Fedora 7 suppresses Red Hat separation anxiety
So communal it hurts
Fedora developers have performed a catch and release with their beloved operating system, unleashing today the final cut of Fedora 7.
The new OS loses some of its sex appeal in that the Fedora team has focused more on form than function. For example, the "Core" designation (Fedora Core 5, Fedora Core 6) has been dropped from the OS name, leaving you with regular, old Fedora 7. That shift reflects a change in the Fedora model where the so-called "community" has moved away from Red Hat Corporate.
"On the one hand, Fedora is the upstream for all the Red Hat family of products, including things like Red Hat Enterprise Linux and CentOS," said Max Spevack, the Fedora project leader and a Red Hat staffer, during a recent interview. "At the same time, Fedora is it's own Linux distribution that has its own goals and life completely independent of Red Hat or any real entity.
"From that perspective what Fedora 7 represents is the culmination of a couple years of work to really free Fedora in the sense that it can be completely independent and live on its own. The entire tool chain of Fedora is completely in the open now. So, hen you write your source code and put it in a file, you check that file to a CVS (concurrent version system). It's in an external CVS. To get commit access all you need to do is be a member of the Fedora community.
"Then, once you take all your files and you want to build an RPM, the build system is completely external as well. So you don't have to be a Red Hat employee to build an RPM."

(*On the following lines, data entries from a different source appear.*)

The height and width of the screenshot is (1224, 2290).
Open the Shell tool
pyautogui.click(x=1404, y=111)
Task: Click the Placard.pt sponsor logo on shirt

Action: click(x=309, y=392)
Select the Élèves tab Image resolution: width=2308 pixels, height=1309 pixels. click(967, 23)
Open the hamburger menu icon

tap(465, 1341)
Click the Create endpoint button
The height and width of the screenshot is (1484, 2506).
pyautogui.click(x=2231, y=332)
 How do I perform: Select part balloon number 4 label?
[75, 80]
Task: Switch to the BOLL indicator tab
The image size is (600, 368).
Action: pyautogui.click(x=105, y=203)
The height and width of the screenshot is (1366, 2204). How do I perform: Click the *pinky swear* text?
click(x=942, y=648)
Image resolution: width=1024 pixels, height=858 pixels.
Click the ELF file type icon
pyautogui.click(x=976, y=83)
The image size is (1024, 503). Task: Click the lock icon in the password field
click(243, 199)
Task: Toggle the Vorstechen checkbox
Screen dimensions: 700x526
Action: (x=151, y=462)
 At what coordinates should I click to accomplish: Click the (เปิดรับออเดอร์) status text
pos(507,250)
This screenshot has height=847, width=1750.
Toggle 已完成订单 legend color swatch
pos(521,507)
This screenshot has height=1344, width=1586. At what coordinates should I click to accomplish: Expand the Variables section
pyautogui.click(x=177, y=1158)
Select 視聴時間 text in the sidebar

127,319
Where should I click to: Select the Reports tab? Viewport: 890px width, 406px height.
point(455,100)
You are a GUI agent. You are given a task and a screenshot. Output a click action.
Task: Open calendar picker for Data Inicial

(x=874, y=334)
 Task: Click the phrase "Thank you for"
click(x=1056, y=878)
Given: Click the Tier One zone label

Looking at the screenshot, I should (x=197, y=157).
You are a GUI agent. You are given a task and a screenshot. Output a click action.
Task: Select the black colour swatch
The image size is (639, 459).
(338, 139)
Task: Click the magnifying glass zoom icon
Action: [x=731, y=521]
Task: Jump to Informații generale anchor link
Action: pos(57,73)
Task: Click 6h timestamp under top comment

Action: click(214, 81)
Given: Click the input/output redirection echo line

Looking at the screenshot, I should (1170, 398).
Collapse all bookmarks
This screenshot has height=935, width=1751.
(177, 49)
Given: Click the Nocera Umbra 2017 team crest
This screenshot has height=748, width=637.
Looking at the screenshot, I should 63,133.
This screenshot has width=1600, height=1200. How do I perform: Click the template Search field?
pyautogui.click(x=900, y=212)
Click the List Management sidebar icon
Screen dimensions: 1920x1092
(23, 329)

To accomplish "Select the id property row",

This marks a change from a previous world that included both Fedora Core and Fedora Extras - the spot where developers built various packages. The Fedora project leaders noted that the vibrant Extras community had a better build system and better communications and decided to make the entire Fedora project "operate in that way," Spevack said.
"The consequence of this is that anyone with a little skill can run all the same tools and do all the same stuff that the Fedora release engineers do. So, if you are a college kid majoring in computer science, and you want to learn how the distro actually gets built, you can go follow the exact steps and see how your result stacks up."
Aside from opening up the development model, the Fedora developers obviously added a number of new features into the OS. You'll find a list of what did and didn't make it into the OS here.
Those unmoved by the present can already start thinking about the future with Fedora 8, which will kick into action in the next few weeks. Red Hat officials claim Fedora 8 will lay the groundwork for a desktop OS revolution. If you've yet to read about GOD, check this out.
Along with GOD, Spevack outlined a couple of Fedora 8 goals.
For one, the Fedora crew hopes to refine work on a GUI tool that makes it easier for people to pick and choose the packages they want in a given flavor of the OS. "It lets you select the package set you want and also decide if you want, for example, a live ISO or a bootable CD or a bootable USB key. It basically is just a wizard that non-engineers can use. This was developed completely by volunteers and is in a really good beta from right now."
In addition, Spevack hopes to extend the bootable USB technology by adding new partitioning and encryption tools for making use of spare space on a USB drive.
"Fedora 7 is going to be good. It's going to be quite accessible especially for developers who want to work on Fedora. It's going to be very usable from an end user perspective for someone who just wants something that works and wants a live CD," Spevack said.
"But, going into Fedora 8, I think we want to clean up all these news things on Fedora 7 and make them more solid and easier to use. The online desktop stuff we want to have landed in 8 too. Other than that, I'm not sure what other big features we're shooting for."